◆ Task instructions: Identify and pull out each line of the entries in which "will" occurs.

(Pixel coordinate grounding data)

^^^^^^^^^^^^^^^^

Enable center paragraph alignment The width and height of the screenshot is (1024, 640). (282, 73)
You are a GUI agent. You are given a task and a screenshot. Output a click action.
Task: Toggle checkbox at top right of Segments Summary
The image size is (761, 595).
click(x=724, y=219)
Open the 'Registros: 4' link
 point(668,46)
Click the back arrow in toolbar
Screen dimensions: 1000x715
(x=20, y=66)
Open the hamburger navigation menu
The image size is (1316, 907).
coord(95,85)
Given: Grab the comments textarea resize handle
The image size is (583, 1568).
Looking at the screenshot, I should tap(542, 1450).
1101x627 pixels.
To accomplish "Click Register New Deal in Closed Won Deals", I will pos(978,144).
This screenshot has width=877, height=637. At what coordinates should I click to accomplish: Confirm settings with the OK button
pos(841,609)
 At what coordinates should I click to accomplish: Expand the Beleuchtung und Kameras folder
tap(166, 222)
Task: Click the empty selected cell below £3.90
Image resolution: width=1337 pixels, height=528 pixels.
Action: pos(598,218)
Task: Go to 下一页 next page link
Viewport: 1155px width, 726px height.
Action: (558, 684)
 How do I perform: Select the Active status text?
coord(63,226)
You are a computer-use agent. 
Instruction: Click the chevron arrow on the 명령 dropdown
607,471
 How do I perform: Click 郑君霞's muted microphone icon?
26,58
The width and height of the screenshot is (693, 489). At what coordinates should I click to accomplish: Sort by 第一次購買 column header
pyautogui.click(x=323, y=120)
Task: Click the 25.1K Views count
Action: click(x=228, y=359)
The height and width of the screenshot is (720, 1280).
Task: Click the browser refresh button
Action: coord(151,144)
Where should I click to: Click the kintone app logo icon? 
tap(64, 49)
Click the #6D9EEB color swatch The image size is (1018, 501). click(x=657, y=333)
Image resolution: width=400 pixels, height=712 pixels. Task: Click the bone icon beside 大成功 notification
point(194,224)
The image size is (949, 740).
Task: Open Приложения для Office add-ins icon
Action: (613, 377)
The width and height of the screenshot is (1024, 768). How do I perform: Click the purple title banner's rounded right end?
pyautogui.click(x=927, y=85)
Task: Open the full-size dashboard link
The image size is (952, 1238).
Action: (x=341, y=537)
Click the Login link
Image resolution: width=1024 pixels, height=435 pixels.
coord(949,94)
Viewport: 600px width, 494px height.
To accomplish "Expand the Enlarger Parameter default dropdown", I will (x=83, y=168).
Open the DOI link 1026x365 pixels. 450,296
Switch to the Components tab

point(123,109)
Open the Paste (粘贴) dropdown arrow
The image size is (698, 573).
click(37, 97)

^^^^^^^^^^^^^^^^

◆ Result for this task:
To accomplish "Click Register New Deal in Closed Won Deals", I will pos(978,144).
To accomplish "Expand the Enlarger Parameter default dropdown", I will (x=83, y=168).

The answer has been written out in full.